Doping of 2D materials often leads to new phenomena and is often considered as a proposition to enhance the electronic transport properties. Specifically, enhancing the electrical conductivity of MoS2 films by doping is always interesting for enhancing its potential application-worthiness. Heavy doping can even cause significant changes to the band edges and work function, thereby boosting the functionality. Because our doped film consist of a high content of 1Tʹ phase rendered by N substitution at the sulfur site, the investigation of electrical transport is very interesting in this case. Indeed, the temperature-dependent in-plane four-probe resistivity measurement on 300 mTorr grown MoS2-xNx thin-film shows an extremely (by a factor of about 500) low room temperature resistivity as compared to that of pristine (undoped) MoS2 film. Because we used different NH3 pressures to grow the films leading to differing N doping concentrations, the intra-atomic interaction and the degree of covalent bonding between N and Mo should differ, leading to distinct differences in the d-electron hopping (Parmar et al., 2019), (Park et al., 2015) We measured the electrical resistivity of MoS2-xNx thin films comprising >80% 1Tʹ+20% 2H phase and pure 2H MoS2 phase film on c-Al2O3. The data over the 200–300 K regime are plotted and compared in Figure 3C. Indeed, the room temperature resistivity (ρ) shows much-enhanced conductivity for the MoS2-xNx/c-Al2O3 (0001) thin films (∼0.036 mΩ-cm) with respect to the pristine 2H phase MoS2/c-Al2O3 (0001) thin films (∼16.8 mΩ-cm). Further, the pressure dependent comparison of T-dependent carrier transport of pristine MoS2/c-Al2O3 (0001) and MoS2-xNx/c-Al2O3 (0001) deposited under different NH3 pressure (10, 100, and, 300 mTorr) depicts the lowest resistivity in the 300 mTorr case (Figure S9). It is quite interesting that although the mixed-phase film shows >80% 1Tʹ phase (which is much above the percolation threshold), it does not show a fully metallic (i.e., decrease in resistivity while lowering the temperature) feature. Because it contains <20% 2H phase (dielectric proximity), electron localization in the semiconducting regions (along with grain boundary scattering effects) may be the contributing factor for this observation.

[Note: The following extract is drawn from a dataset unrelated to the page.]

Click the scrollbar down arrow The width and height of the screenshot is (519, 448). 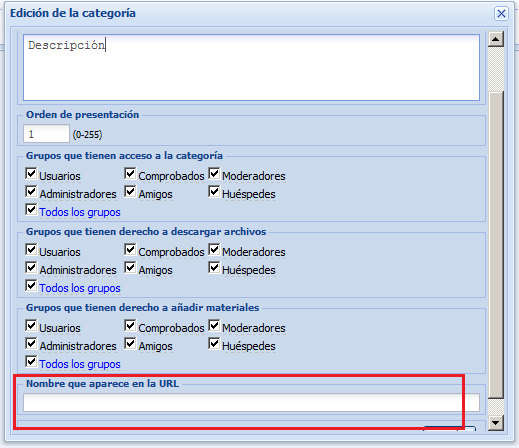tap(496, 423)
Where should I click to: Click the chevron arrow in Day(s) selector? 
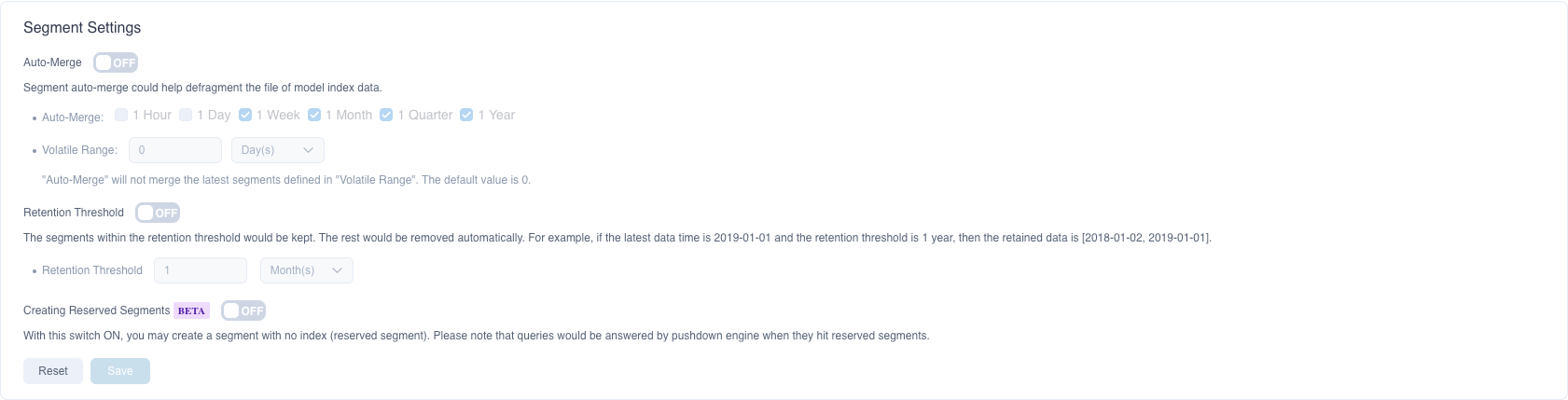[308, 150]
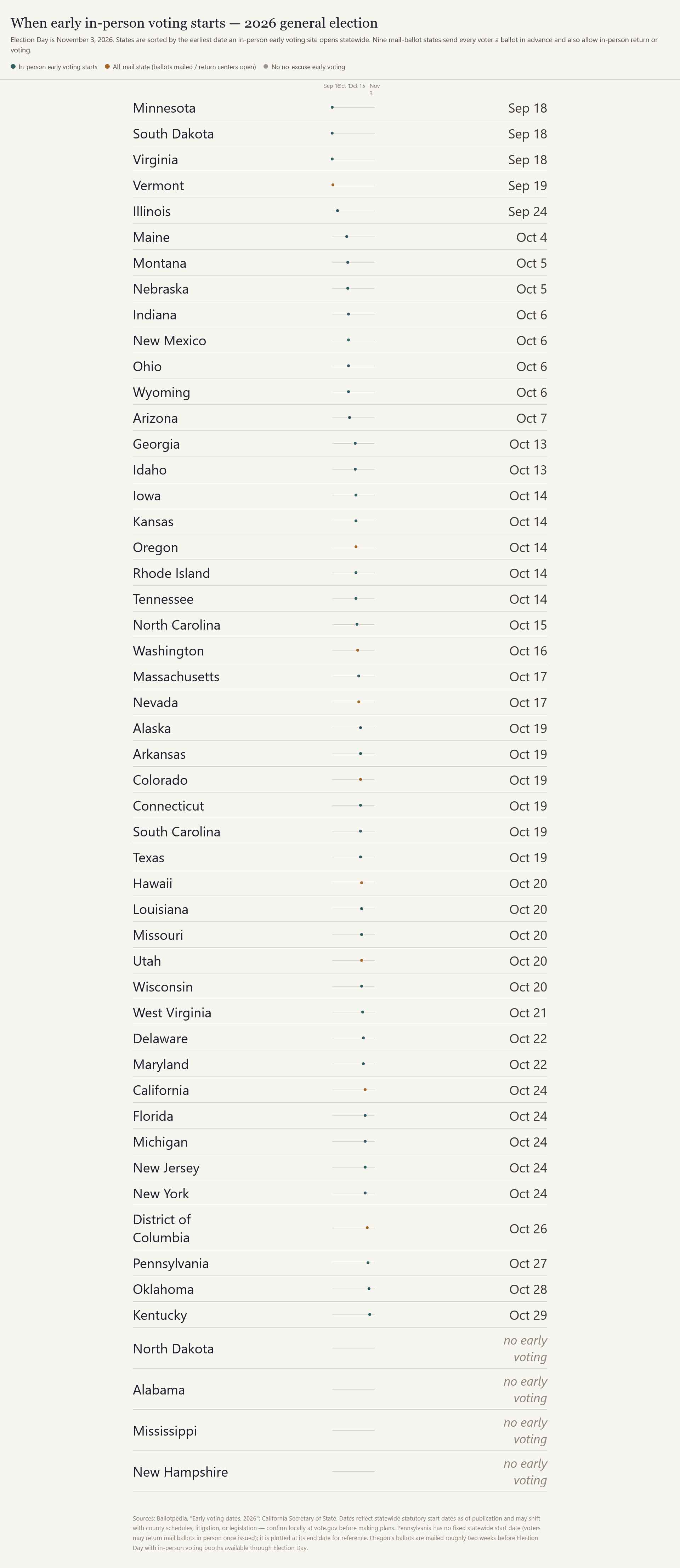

The low-temperature resistivity data can be best fitted with the Mott-variable range hopping (Mott-VRH) model (i.e. ln σ∝ 1/T1/(d+1)) where σ is the conductivity and d the dimension, signifying the important role of Anderson localization due to intrinsic disorder effect (possible structural defects, vacancies, and dislocations to lower the strain energy) for this insulating-like behavior (Figure S10) (Cho et al., 2021), (Zhou et al., 2016) In addition, much lower activation energy of MoS2-xNx (∼30.6 meV) is observed over that of pristine MoS2 (∼91.3 meV) (Figure S11) which also indicates the modification in the electronic correlation and consequent enhancement in electrical conductivity (Mitterreiter et al., 2021). Moreover, reported theoretical calculations reveal that the structural distortion-induced changes in crystal field splitting opens up a gap of ∼100 meV for the semiconducting 1Tʹ phase (Pal et al., 2017).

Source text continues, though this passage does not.